Problems and tasks:
a – In the article about Yale's new Parkinson's research center, who will direct the new APDA Center for Advanced Research?
b – Carry on the article about Yale's new Parkinson's research center, picking up after its last sentence.
----- Selected passage
Yale opens new center for advanced Parkinson’s research

The American Parkinson Disease Association (APDA) is funding a new APDA Center for Advanced Research at the Yale University School of Medicine, the newest of nine such centers in its U.S. network, in recognition of the school’s work on the causes and potential personalized treatment of Parkinson’s disease.

A total of $1.125 million will be provided to the nine centers for 2024-25, the association announced on a website. Centers are selected by APDA for their ability to advance research, provide educational opportunities, and provide clinical and dedicated patient care.

The new center will be the first to focus on developing precision therapies for Parkinson’s disease, treatments tailored to a person’s particular genetic makeup or disease characteristics, Yale reported in a university news release.

The recognition comes with seed funding for studies aimed at uncovering key pathways or steps in the development of Parkinson’s disease and supporting work on more targeted therapies, the press release said. The funds awarded to Yale, the total amount of which was not disclosed, will also help train new researchers and support additional educational efforts.

APDA supports larger work on cell recycling and mitochondria

“Our goal is to develop the future of precision medicine for Parkinson’s disease by bringing together the entire Yale community – physicians, scientists, researchers and engineers – to collaborate and identify the underlying genes and mechanisms,” said Clemens Scherzer, MD, a professor of neurology, who will direct the center.

Scherzer is also director of the Adams Center for Parkinson’s Disease Research at Yale, where he leads work discovering genes, drug targets and biomarkers associated with Parkinson’s and developing personalized treatments for the disease.

One APDA-funded project is a collaboration between three Yale Medical School laboratories whose work suggests that problems in the recycling mechanisms of small vesicles called synaptic vesicles may be a cause of Parkinson’s disease in patients.
----------
----- Given records
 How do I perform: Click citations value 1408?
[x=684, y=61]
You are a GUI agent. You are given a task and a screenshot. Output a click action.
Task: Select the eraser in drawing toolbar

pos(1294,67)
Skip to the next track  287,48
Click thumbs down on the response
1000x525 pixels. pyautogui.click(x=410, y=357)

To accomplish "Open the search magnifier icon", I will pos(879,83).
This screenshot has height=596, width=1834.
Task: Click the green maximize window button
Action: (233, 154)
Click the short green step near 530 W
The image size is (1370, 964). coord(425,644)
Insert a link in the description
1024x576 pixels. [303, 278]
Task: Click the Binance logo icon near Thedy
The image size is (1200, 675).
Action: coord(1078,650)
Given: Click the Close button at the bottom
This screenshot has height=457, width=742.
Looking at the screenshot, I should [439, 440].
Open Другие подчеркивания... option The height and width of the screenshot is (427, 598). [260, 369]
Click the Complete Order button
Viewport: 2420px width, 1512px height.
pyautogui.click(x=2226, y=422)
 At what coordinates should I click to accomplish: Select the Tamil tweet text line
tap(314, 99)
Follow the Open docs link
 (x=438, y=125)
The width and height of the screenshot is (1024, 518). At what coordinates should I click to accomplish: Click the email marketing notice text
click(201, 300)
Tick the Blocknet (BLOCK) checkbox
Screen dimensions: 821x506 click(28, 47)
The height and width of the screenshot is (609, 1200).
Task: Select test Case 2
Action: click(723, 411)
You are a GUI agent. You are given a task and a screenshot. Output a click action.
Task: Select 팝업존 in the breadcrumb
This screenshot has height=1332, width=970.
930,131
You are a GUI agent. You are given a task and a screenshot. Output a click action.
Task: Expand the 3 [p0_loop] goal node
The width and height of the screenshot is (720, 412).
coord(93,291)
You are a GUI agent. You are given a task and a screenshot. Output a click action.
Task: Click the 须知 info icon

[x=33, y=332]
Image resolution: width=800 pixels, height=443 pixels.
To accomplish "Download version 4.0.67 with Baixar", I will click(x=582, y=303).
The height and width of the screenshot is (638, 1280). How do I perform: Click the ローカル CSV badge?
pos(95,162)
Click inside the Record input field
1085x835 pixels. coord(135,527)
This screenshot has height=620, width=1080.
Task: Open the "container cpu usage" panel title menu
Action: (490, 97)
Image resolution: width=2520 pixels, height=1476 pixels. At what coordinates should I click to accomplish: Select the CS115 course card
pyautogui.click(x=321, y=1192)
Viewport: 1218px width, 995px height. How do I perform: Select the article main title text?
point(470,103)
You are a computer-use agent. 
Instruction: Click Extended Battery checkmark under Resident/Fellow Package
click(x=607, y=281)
----------
Results of the tasks:
a – Clemens Scherzer, MD, a professor of neurology, will direct the center.

b –
Nerve cells communicate by releasing signaling molecules called neurotransmitters, which are contained in synaptic vesicles. After the neurotransmitters are released, the vesicles must return to the cell and be recycled so they can be used again.

Scherzer’s team previously created a map of Parkinson’s gene activity that includes genes that another Yale lab found are involved in synaptic vesicle recycling. In addition, the alpha-synuclein protein, which becomes toxic and accumulates in the nerve cells of patients, could also play a role.

“Now we are joining forces to test whether these genes linked to Parkinson’s disease work together with alpha-synuclein to disrupt this key mechanism,” said Scherzer.

In another project, a team led by Monika Sharma, PhD, will investigate whether the beta-2 adrenergic receptor, which binds norepinephrine (a neurotransmitter), mediates changes in mitochondrial function in Parkinson’s disease.

Mitochondria are cellular compartments that cells need to produce energy, and problems in the functioning of mitochondria are commonly seen in Parkinson’s and other neurological diseases.

Researchers will assess whether loss of norepinephrine, which occurs in early stages of the disease, contributes to mitochondrial dysfunction.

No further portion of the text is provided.